→ **What the task requires**: Reproduce, unaltered, the line with "Given: Select the Add brush mode" along with every line that follows it in the records, up to the last.

[Items from a data source]
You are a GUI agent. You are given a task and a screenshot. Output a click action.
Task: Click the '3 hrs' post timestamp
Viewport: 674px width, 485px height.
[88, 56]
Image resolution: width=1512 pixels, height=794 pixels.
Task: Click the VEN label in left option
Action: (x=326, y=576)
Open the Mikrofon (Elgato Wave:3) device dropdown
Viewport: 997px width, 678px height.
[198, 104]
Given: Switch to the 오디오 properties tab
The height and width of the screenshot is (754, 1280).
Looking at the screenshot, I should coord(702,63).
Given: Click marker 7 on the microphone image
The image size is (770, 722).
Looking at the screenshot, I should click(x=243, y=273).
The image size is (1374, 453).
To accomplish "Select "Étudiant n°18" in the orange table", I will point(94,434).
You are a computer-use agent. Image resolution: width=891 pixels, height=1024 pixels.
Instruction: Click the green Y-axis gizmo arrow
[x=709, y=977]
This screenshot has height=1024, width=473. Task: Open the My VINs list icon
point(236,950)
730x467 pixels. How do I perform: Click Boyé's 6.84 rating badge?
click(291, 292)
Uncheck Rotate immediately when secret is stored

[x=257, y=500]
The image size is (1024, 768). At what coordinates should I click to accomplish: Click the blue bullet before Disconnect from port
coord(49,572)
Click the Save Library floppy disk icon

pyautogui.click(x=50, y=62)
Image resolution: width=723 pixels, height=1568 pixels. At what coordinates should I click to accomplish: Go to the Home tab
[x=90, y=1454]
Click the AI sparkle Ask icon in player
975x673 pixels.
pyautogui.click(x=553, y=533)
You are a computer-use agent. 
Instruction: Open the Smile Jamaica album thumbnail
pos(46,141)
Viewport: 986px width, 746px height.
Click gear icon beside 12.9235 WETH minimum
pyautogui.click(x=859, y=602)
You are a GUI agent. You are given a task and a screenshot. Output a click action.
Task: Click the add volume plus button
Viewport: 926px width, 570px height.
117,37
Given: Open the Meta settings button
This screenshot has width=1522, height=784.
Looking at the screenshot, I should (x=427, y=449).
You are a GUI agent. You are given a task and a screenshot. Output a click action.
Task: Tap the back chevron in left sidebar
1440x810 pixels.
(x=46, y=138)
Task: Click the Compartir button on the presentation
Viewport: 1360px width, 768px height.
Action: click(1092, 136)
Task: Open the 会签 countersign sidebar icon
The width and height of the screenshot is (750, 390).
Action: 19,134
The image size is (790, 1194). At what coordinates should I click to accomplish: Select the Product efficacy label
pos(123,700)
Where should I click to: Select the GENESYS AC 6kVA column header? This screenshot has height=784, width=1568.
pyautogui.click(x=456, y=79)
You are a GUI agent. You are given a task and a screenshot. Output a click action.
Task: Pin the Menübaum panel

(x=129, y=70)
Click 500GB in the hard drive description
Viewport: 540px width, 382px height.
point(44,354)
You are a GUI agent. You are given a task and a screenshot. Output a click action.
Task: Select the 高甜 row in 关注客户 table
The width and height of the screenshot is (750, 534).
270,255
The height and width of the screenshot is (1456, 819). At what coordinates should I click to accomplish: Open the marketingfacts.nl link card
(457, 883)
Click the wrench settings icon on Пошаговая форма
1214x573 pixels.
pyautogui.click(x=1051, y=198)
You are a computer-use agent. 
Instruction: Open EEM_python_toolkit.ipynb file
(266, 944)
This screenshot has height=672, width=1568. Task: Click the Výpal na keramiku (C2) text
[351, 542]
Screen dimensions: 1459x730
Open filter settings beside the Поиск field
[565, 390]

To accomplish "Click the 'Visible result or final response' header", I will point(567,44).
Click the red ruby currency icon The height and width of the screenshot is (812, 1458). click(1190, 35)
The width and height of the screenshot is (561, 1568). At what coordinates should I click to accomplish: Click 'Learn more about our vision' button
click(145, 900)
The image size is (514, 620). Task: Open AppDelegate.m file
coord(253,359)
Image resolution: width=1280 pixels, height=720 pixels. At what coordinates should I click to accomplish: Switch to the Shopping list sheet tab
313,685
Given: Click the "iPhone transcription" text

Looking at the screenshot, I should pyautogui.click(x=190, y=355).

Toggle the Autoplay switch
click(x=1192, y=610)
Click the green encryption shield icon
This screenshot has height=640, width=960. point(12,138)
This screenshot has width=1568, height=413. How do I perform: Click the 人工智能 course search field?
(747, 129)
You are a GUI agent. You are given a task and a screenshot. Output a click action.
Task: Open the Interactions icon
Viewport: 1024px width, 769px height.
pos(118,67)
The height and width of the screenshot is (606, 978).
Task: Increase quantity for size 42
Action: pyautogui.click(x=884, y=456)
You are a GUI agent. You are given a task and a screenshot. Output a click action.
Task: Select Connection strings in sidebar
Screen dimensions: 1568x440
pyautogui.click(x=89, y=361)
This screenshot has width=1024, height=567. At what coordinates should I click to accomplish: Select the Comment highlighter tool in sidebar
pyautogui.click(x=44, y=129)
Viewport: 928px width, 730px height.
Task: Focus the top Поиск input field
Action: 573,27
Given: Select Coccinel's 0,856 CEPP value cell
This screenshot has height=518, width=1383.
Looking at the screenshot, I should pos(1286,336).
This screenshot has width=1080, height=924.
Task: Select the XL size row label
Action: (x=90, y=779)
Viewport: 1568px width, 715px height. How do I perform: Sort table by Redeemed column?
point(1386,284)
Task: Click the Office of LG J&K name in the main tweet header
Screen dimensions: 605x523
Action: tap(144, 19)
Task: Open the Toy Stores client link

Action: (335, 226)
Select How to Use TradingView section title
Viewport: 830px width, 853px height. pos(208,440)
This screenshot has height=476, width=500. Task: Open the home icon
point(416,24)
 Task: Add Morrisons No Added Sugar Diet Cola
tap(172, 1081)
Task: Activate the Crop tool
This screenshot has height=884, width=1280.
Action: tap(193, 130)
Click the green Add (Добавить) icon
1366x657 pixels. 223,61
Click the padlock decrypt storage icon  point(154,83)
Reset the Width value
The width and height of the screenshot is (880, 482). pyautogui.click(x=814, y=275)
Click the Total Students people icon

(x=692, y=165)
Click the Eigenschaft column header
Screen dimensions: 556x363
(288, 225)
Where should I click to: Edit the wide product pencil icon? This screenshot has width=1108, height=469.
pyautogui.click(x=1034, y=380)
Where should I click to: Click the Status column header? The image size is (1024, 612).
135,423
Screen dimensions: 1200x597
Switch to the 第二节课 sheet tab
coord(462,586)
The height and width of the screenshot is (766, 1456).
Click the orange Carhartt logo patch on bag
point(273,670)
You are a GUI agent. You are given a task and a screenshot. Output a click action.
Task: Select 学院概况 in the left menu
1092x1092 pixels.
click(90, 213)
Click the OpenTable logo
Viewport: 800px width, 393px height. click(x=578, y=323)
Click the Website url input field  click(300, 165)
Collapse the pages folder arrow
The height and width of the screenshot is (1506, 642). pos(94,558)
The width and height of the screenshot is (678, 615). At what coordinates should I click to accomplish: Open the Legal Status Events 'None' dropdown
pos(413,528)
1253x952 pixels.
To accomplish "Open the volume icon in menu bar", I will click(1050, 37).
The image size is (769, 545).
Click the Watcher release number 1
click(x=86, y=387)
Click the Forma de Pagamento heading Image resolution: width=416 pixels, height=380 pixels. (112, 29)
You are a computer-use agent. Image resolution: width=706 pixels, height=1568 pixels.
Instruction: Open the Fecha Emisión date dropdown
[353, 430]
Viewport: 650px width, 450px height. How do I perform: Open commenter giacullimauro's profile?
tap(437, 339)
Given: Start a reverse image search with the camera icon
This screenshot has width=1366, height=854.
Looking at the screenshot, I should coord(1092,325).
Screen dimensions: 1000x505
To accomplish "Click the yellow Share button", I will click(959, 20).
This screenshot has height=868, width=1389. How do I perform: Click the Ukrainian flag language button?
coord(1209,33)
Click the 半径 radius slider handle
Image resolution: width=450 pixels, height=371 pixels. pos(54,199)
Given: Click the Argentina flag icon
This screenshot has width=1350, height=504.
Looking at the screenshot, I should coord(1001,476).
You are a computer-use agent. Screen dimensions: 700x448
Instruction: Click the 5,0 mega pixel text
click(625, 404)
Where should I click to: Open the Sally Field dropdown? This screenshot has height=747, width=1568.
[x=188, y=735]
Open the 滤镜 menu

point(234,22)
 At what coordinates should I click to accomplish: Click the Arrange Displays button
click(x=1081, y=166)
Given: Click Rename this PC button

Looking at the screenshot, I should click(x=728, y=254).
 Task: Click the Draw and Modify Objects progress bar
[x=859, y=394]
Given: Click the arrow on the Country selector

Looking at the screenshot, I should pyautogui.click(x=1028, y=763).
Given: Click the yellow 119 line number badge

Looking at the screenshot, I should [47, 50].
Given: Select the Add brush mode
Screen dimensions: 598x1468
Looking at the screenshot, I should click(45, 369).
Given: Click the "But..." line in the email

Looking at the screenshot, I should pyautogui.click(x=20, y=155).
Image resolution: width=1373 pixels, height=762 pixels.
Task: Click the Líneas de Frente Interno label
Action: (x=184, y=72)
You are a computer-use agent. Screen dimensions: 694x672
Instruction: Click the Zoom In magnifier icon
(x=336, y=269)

→ **Result for this task**:
Given: Select the Add brush mode
Screen dimensions: 598x1468
Looking at the screenshot, I should click(45, 369).
Given: Click the "But..." line in the email

Looking at the screenshot, I should pyautogui.click(x=20, y=155).
Image resolution: width=1373 pixels, height=762 pixels.
Task: Click the Líneas de Frente Interno label
Action: (x=184, y=72)
You are a computer-use agent. Screen dimensions: 694x672
Instruction: Click the Zoom In magnifier icon
(x=336, y=269)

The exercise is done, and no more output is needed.